Even more interesting is the first CEO of Aegis – and its founder – Tim Spicer, a notable anti-war hippie turned Scotts Guard and SAS soldier. By 1992 he was working alongside Simon Mann, the founder of the now defunct mercenary organization Executive Outcomes who was sentenced to seven years in prison in 2004 for his role the attempted coup in Equatorial Guinea. In 1995 Spicer left the military to create one of the first PMCs known as “Sandline International.” Sandline, in two years time, found itself entangled in what is now known as the “Sandline Affair”: in January of 1997 Prime Minister Julius Chan of Papua New Guinea entered negotiations with Spicer and his mercenary organization over the conflict in the Autonomous Region of Bougainville. A deal was struck in exchange for $36 million, but before the operation to neutralize the Bougainville Resistance Army in time for the elections could take place, the story was leaked to an Australian newspaper. On March 17th, a revolt that led to the arrest of the Sandline mercenaries and a standoff between the military and police occurred, reaching a fever pitch until Prime Minister Chan resigned on March 25th.
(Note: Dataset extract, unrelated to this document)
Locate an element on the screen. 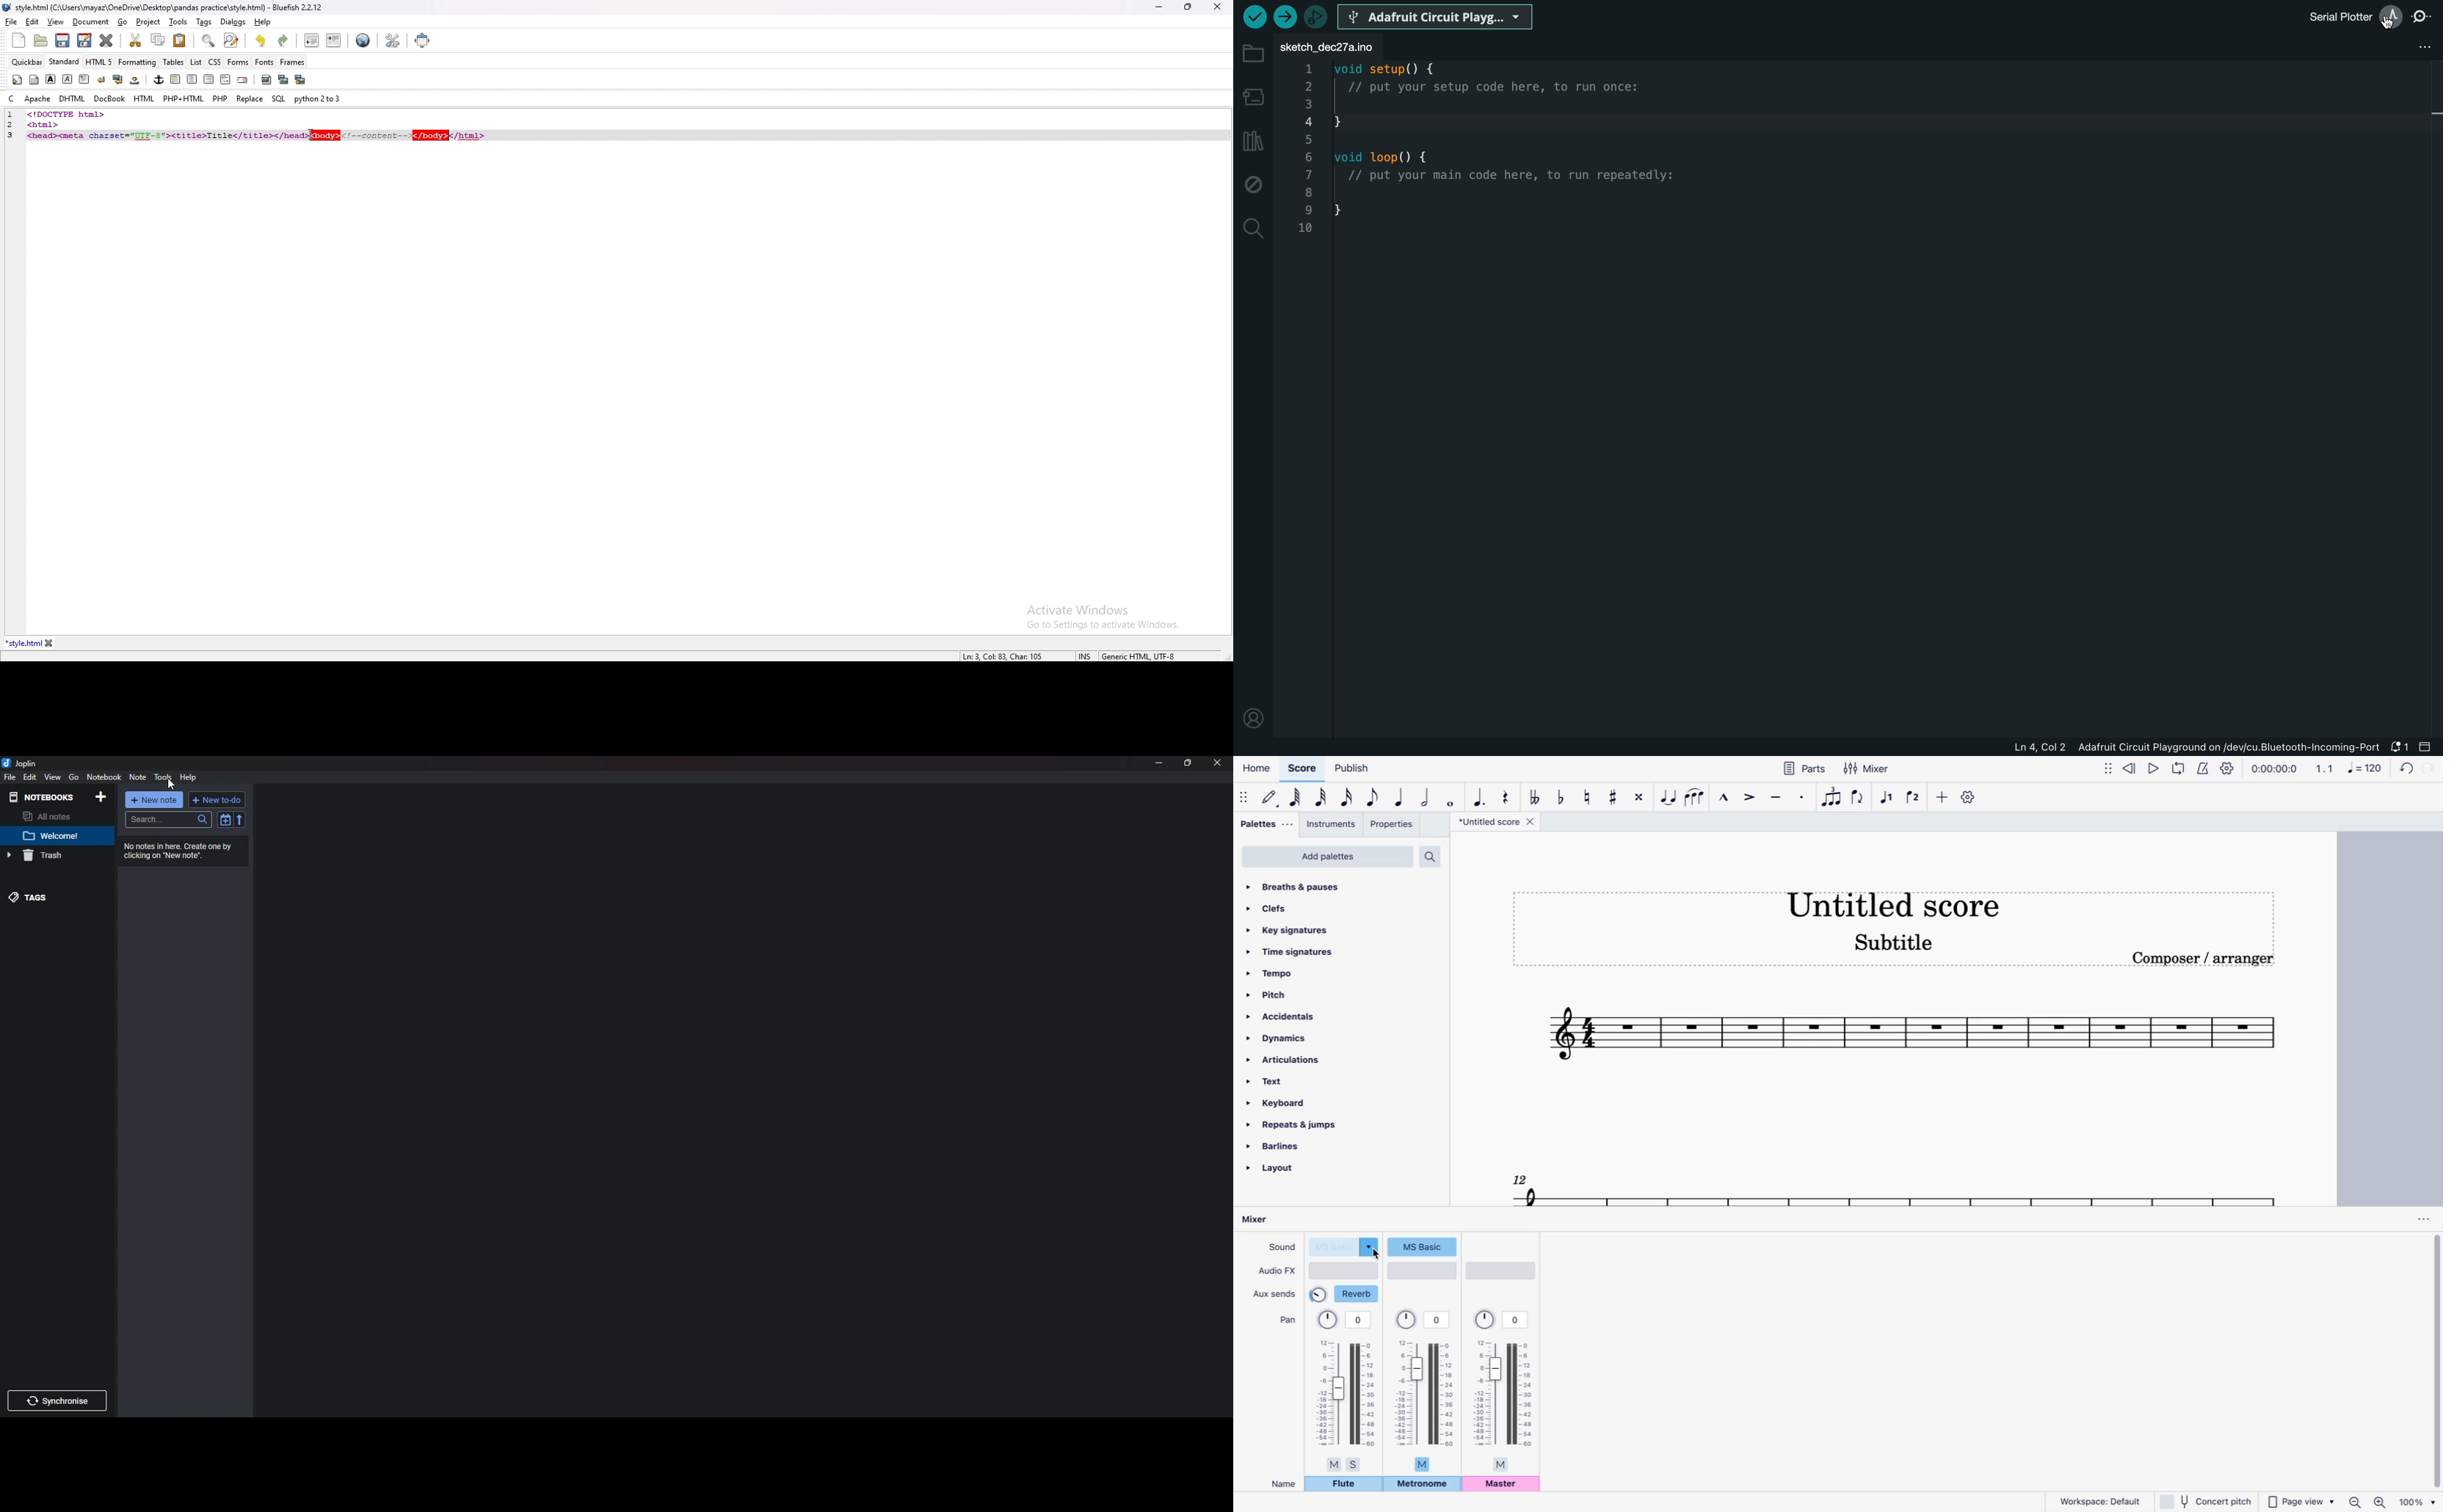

A year after the events in Papua New Guinea, Sandline found itself involved in a civil war in Sierra Leone. Ousted from Presidency after attempting to organize a peace accord between the government and the Revolutionary United Front (which, in fact, occurred due to the IMF withdrawing their funding from the country because of the presence of Executive Outcomes, which had been contracted to keep peace during the elections), Ahmad Tejan Kabbah attempted to strike a deal with Sandline to sale arms to militias who were loyal to him. The problem was that arms deals with Sierra Leone was, and still is, banned by the United Nations and the United Kingdom, so when Spicer and Sandline delivered of Bulgarian-bought shipment of 1,000 Soviet assault rifles, machine guns, mortars and ammunition to the Sierra Leone capital of Freetown, the armament was confiscated by peace-keeping forces.

Following the political fall-out from the doomed operation, Spicer cut his losses and left Sandline, though the company lingered on until 2004, when it finally closed up with the following message: “The general lack of governmental support for Private Military Companies willing to help end armed conflicts in places like Africa, in the absence of effective international intervention, is the reason for this decision. Without such support the ability of Sandline to make a positive difference in countries where there is widespread brutality and genocidal behavior is materially diminished.”

Undaunted, Tim Spicer then founded Aegis Defense Services, and while the company has been granted millions upon millions of dollars by the Pentagon and the DoD, it has been no stranger to controversy. In 2005 a video appeared in the blogsphere, set to the Elvis Presley classic “Mystery Train”, showing an Aegis employee firing rounds into moving vehicles while driving down “Route Irish”, which is the notoriously dangerous stretch of highway the connects the Green Zone to the Baghdad airport.

Despite this and Spicer’s rap sheet of misdeeds and miscalculations, Aegis became a founding member of the British Association of Private Security Companies, the set goal of which is “to promote, enhance and regulate the interests and activities of UK based firms and companies that provide armed security services in countries outside the UK." Other BAPSC alumni are ArmorGroup International (contracted to provide protection for the Baghdad headquarters and protection of Bechtel and Kellogg, Brown & Root), Control Risks Group (an SAS based security company that has done business with Bechtel, Halliburton and UnoCal), and Saladin Security (allegedly aided the CIA in both the Iran-Contra debacle and with the funding the Mujahedeen in the war against the Soviet excursion into Afghanistan.)